EXERCISE BRIEF |
Can you set out all of the lines below as a numbered list, dropping any blank lines?

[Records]
======

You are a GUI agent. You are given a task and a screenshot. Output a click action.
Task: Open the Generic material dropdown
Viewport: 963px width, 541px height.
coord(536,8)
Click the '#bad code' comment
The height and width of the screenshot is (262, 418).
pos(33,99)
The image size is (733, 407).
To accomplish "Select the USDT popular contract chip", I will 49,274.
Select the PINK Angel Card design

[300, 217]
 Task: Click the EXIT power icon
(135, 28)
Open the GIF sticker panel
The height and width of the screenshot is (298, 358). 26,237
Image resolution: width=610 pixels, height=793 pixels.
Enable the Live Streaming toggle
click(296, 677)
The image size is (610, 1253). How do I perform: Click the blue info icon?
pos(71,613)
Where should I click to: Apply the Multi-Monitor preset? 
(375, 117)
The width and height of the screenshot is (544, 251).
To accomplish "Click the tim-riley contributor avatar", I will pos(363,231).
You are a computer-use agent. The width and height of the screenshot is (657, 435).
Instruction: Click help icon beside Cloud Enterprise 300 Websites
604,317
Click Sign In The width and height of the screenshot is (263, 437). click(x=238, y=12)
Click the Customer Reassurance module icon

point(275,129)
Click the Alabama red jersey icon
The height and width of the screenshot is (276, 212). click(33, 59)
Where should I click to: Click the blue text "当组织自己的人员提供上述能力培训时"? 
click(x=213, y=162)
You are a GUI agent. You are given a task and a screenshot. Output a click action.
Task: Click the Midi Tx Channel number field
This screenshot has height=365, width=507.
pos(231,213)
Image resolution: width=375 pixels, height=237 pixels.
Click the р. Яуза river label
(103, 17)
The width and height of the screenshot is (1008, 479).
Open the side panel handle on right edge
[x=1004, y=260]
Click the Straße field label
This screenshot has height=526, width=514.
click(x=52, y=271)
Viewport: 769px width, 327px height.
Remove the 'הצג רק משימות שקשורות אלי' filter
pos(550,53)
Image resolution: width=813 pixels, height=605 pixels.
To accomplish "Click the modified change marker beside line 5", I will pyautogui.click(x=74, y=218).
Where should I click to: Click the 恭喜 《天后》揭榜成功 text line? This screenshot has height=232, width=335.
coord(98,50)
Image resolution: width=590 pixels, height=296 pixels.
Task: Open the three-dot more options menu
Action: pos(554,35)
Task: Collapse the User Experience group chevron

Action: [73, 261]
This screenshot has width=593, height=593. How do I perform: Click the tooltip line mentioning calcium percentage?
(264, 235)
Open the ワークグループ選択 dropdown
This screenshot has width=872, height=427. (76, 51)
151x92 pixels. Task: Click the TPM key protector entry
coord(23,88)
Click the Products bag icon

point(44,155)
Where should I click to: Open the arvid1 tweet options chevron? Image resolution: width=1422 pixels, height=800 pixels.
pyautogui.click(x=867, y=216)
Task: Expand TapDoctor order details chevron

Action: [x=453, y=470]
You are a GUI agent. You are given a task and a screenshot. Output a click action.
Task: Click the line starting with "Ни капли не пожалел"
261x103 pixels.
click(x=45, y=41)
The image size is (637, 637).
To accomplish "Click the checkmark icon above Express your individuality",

======

EXERCISE OUTPUT |
1. You are a GUI agent. You are given a task and a screenshot. Output a click action.
2. Task: Open the Generic material dropdown
3. Viewport: 963px width, 541px height.
4. coord(536,8)
5. Click the '#bad code' comment
6. The height and width of the screenshot is (262, 418).
7. pos(33,99)
8. The image size is (733, 407).
9. To accomplish "Select the USDT popular contract chip", I will 49,274.
10. Select the PINK Angel Card design
11. [300, 217]
12.  Task: Click the EXIT power icon
13. (135, 28)
14. Open the GIF sticker panel
15. The height and width of the screenshot is (298, 358). 26,237
16. Image resolution: width=610 pixels, height=793 pixels.
17. Enable the Live Streaming toggle
18. click(296, 677)
19. The image size is (610, 1253). How do I perform: Click the blue info icon?
20. pos(71,613)
21. Where should I click to: Apply the Multi-Monitor preset? 
22. (375, 117)
23. The width and height of the screenshot is (544, 251).
24. To accomplish "Click the tim-riley contributor avatar", I will pos(363,231).
25. You are a computer-use agent. The width and height of the screenshot is (657, 435).
26. Instruction: Click help icon beside Cloud Enterprise 300 Websites
27. 604,317
28. Click Sign In The width and height of the screenshot is (263, 437). click(x=238, y=12)
29. Click the Customer Reassurance module icon
30. point(275,129)
31. Click the Alabama red jersey icon
32. The height and width of the screenshot is (276, 212). click(33, 59)
33. Where should I click to: Click the blue text "当组织自己的人员提供上述能力培训时"? 
34. click(x=213, y=162)
35. You are a GUI agent. You are given a task and a screenshot. Output a click action.
36. Task: Click the Midi Tx Channel number field
37. This screenshot has height=365, width=507.
38. pos(231,213)
39. Image resolution: width=375 pixels, height=237 pixels.
40. Click the р. Яуза river label
41. (103, 17)
42. The width and height of the screenshot is (1008, 479).
43. Open the side panel handle on right edge
44. [x=1004, y=260]
45. Click the Straße field label
46. This screenshot has height=526, width=514.
47. click(x=52, y=271)
48. Viewport: 769px width, 327px height.
49. Remove the 'הצג רק משימות שקשורות אלי' filter
50. pos(550,53)
51. Image resolution: width=813 pixels, height=605 pixels.
52. To accomplish "Click the modified change marker beside line 5", I will pyautogui.click(x=74, y=218).
53. Where should I click to: Click the 恭喜 《天后》揭榜成功 text line? This screenshot has height=232, width=335.
54. coord(98,50)
55. Image resolution: width=590 pixels, height=296 pixels.
56. Task: Open the three-dot more options menu
57. Action: pos(554,35)
58. Task: Collapse the User Experience group chevron
59. Action: [73, 261]
60. This screenshot has width=593, height=593. How do I perform: Click the tooltip line mentioning calcium percentage?
61. (264, 235)
62. Open the ワークグループ選択 dropdown
63. This screenshot has width=872, height=427. (76, 51)
64. 151x92 pixels. Task: Click the TPM key protector entry
65. coord(23,88)
66. Click the Products bag icon
67. point(44,155)
68. Where should I click to: Open the arvid1 tweet options chevron? Image resolution: width=1422 pixels, height=800 pixels.
69. pyautogui.click(x=867, y=216)
70. Task: Expand TapDoctor order details chevron
71. Action: [x=453, y=470]
72. You are a GUI agent. You are given a task and a screenshot. Output a click action.
73. Task: Click the line starting with "Ни капли не пожалел"
74. 261x103 pixels.
75. click(x=45, y=41)
76. The image size is (637, 637).
77. To accomplish "Click the checkmark icon above Express your individuality",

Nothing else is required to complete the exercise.